Bundyville explores broad questions raised by both the uprisings and the court proceedings that followed. They are questions of power and privilege in modern America, and of how unshakable fringe beliefs can overpower cold, clear fact.
The series also provides a deep dive into the politics and fringe religious beliefs that drive this family and their followers. From prophecies and nuclear testing, to white supremacists and radical plans to shrink public lands, Bundyville explains how one family has beaten the federal government twice — and why this battle has just begun.
Bundyville episodes include:
Episode 1: The Battle
This episode traces back to April 2014 in Bunkerville, Nevada, to chronicle the Bundy’s leadership of two armed uprisings and their two victories over federal prosecutors. It also puts the Nevada and Oregon standoffs in a broader context of the growing far-right movement in America, which has grown steadily and substantially since two violent standoffs in the 1990s — Waco and Ruby Ridge — left dozens of people dead.
Episode 2: The Bomb
Dig into Cliven Bundy’s past and find out where his determination to dismantle the federal government began. It’s a story that takes us back to the government’s nuclear test program in the 1950s — imagine bombs in the Nevada desert — and culminates with Timothy McVeigh bombing the federal building in Oklahoma City, killing 168 people. Along the way, the family patriarch becomes more emboldened to fight back against a government he believes is out to get him.
Episode 3: The Prophecy
To understand the Bundys, and their unwavering belief that they alone can save the United States, you must understand their faith. The Bundys are Mormon and deeply religious, but their beliefs are rooted in fundamentalist scripture disavowed by the modern Church of Jesus Christ of Latter Day Saints.
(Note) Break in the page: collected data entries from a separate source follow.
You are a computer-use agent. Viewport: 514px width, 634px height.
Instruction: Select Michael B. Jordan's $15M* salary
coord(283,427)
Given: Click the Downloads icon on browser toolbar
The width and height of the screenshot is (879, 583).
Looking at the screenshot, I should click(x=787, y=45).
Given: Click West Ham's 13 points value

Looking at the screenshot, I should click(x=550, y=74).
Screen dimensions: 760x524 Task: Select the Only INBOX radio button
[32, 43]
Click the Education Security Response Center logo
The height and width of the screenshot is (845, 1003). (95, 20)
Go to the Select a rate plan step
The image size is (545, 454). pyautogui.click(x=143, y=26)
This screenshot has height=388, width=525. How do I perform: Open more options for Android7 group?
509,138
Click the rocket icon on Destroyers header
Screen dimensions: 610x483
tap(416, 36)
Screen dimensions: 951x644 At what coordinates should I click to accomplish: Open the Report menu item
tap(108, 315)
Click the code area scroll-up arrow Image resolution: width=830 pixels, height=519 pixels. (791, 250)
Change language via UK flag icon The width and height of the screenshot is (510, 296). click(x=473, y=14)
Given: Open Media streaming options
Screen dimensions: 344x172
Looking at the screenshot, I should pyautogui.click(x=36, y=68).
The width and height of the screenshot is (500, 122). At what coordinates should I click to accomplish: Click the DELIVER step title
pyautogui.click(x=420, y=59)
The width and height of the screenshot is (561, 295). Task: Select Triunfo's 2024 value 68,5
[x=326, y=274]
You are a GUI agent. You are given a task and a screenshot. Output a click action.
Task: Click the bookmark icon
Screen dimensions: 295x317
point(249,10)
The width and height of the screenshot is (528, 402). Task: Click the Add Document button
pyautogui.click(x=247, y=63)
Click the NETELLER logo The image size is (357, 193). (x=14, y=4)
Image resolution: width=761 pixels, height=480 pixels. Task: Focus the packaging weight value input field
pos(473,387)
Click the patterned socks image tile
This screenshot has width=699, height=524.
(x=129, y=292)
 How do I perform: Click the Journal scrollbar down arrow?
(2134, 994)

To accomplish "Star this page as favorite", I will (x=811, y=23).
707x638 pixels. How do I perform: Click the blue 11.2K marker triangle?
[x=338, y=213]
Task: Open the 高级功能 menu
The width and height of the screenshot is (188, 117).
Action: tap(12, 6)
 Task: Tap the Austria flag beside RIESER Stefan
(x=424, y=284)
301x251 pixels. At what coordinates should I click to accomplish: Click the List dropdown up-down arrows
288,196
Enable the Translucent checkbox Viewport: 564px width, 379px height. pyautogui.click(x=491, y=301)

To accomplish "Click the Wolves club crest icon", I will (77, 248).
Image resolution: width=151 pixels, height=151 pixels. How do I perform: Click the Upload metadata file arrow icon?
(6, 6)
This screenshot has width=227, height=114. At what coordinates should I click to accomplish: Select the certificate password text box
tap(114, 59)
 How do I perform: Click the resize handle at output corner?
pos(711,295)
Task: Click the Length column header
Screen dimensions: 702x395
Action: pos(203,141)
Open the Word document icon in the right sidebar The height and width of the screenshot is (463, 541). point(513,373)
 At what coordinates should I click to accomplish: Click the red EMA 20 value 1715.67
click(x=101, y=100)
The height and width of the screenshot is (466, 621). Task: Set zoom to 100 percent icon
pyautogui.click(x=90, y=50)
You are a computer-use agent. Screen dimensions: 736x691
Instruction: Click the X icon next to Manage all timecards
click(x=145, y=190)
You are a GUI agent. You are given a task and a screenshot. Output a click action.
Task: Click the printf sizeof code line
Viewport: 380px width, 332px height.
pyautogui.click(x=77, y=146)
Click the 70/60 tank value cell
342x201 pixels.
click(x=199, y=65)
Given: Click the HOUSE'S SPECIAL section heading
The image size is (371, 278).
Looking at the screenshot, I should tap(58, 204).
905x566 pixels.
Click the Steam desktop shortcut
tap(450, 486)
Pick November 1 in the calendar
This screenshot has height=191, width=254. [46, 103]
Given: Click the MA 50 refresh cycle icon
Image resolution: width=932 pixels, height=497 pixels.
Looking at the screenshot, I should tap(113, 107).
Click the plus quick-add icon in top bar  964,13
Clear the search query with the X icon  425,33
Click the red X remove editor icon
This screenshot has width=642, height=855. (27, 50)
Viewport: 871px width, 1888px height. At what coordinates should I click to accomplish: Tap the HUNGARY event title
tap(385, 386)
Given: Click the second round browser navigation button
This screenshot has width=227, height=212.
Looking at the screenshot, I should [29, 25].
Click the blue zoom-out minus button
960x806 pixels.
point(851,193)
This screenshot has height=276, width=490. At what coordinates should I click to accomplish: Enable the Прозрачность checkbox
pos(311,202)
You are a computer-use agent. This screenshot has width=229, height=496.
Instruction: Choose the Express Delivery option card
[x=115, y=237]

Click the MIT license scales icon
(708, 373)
Episode 4: The Living Room
This episode takes listeners where few journalists have gone before: the Bundy family living room. Cliven Bundy tells his side of the story in his own words.
Episode 5: The Followers
Welcome to Bundyville, a ghost town high in the Arizona mountains that used to be home to 200 people, most of them named Bundy. Find out how this family history has helped attract anti-government activists from around the country to Bundy’s cause. The episode also discusses the white privilege and double standards that have allowed far-right extremists inspired by the Bundys to get away with federal crimes.
Episode 6: The Murders
The Bundys want to talk about land rights and Constitutional law, but the fights they pick have real, tragic consequences. This episode assesses the damage done by the Bundys, a chronicle of pain that includes prehistoric artifacts trampled by cattle, politicians making backroom deals to shrink public lands and a pair of Bundy followers who hatched a plot to murder as many police officers as they could find.
Episode 7: The Future
The Bundys walked free in January 2018, but the story is far from over. The family has drawn large crowds on a multi-state speaking tour. Ryan Bundy is running for governor of Nevada. The national debate over public lands has tilted, thanks to President Trump, decidedly to the right. And in other forgotten corners of the west, momentum is building for another armed standoff.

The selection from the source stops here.